WHAT NEEDS TO BE DONE » Extract every line of the material that holds the string "click".

DATA TO USE »
☆ ☆ ☆ ☆

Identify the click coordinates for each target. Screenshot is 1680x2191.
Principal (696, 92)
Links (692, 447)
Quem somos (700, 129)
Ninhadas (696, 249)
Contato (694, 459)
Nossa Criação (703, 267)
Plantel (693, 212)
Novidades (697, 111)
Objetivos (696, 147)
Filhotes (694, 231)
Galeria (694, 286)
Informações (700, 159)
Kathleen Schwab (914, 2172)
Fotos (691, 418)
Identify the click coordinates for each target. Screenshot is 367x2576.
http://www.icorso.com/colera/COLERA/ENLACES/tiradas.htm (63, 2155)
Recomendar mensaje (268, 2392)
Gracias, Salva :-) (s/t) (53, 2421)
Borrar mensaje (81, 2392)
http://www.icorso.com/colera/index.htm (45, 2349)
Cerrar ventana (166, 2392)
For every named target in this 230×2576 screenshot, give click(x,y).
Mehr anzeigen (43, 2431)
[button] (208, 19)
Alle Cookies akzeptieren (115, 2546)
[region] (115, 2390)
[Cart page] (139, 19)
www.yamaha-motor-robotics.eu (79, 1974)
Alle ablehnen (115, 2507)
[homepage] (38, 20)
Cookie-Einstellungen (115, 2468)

☆ ☆ ☆ ☆

RESULT OF THIS TASK »
Identify the click coordinates for each target. Screenshot is 1680x2191.
Identify the click coordinates for each target. Screenshot is 367x2576.
For every named target in this 230×2576 screenshot, give click(x,y).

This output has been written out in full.